> **EXERCISE PROMPT**: Write out exactly the lines running from the one with "Büszke lenne rád az irodalomtanárod? KVÍZ 3." to the last line of the entries, keeping both the first and the last.

> **MATERIALS PROVIDED**:
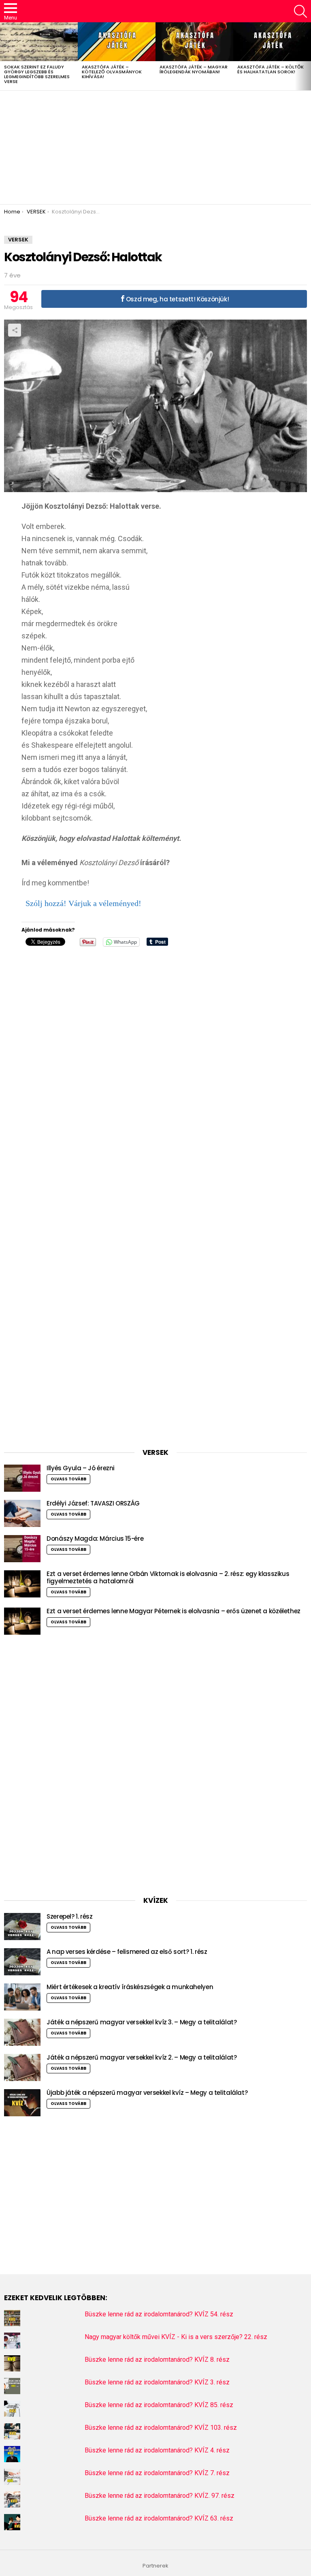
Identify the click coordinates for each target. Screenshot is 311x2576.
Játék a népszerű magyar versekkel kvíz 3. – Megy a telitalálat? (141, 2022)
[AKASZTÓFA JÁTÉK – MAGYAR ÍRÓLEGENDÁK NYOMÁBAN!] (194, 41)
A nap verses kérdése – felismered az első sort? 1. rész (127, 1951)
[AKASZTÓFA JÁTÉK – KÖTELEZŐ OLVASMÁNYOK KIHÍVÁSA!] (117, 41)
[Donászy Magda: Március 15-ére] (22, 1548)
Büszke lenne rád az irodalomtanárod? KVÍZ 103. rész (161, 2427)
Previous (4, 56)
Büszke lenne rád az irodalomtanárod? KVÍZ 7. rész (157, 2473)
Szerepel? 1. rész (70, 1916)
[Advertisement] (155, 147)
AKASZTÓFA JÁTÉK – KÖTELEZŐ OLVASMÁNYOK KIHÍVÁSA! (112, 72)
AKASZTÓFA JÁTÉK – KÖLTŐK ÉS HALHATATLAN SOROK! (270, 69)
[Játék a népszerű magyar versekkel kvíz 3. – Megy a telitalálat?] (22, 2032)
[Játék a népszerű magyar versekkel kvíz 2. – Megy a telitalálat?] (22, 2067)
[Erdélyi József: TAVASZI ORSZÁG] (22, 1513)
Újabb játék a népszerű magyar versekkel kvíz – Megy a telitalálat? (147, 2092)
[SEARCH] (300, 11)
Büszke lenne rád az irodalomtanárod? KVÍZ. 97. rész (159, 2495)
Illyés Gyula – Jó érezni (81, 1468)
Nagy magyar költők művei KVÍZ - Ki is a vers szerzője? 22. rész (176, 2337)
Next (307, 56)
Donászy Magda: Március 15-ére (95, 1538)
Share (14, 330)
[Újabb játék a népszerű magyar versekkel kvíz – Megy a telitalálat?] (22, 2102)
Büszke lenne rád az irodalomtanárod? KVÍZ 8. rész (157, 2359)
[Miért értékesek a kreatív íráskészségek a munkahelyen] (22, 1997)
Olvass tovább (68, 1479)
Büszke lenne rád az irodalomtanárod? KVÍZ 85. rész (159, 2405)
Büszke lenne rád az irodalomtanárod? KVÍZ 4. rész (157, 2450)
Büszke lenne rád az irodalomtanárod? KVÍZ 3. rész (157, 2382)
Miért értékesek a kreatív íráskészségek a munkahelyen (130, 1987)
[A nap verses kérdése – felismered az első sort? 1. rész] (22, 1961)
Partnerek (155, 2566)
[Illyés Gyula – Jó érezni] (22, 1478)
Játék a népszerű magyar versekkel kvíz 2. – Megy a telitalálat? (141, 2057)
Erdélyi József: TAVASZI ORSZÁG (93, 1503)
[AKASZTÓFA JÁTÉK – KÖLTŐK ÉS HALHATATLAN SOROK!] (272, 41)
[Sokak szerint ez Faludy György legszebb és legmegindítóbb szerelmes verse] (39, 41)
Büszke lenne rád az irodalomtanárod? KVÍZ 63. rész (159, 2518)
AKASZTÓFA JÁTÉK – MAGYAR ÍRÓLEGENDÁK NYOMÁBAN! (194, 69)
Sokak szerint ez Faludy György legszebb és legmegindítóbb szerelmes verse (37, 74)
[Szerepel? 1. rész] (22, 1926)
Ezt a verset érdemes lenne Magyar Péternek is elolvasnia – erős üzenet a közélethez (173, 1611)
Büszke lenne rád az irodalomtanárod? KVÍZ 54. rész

> **ANSWER BOX**:
Büszke lenne rád az irodalomtanárod? KVÍZ 3. rész (157, 2382)
Miért értékesek a kreatív íráskészségek a munkahelyen (130, 1987)
[A nap verses kérdése – felismered az első sort? 1. rész] (22, 1961)
Partnerek (155, 2566)
[Illyés Gyula – Jó érezni] (22, 1478)
Játék a népszerű magyar versekkel kvíz 2. – Megy a telitalálat? (141, 2057)
Erdélyi József: TAVASZI ORSZÁG (93, 1503)
[AKASZTÓFA JÁTÉK – KÖLTŐK ÉS HALHATATLAN SOROK!] (272, 41)
[Sokak szerint ez Faludy György legszebb és legmegindítóbb szerelmes verse] (39, 41)
Büszke lenne rád az irodalomtanárod? KVÍZ 63. rész (159, 2518)
AKASZTÓFA JÁTÉK – MAGYAR ÍRÓLEGENDÁK NYOMÁBAN! (194, 69)
Sokak szerint ez Faludy György legszebb és legmegindítóbb szerelmes verse (37, 74)
[Szerepel? 1. rész] (22, 1926)
Ezt a verset érdemes lenne Magyar Péternek is elolvasnia – erős üzenet a közélethez (173, 1611)
Büszke lenne rád az irodalomtanárod? KVÍZ 54. rész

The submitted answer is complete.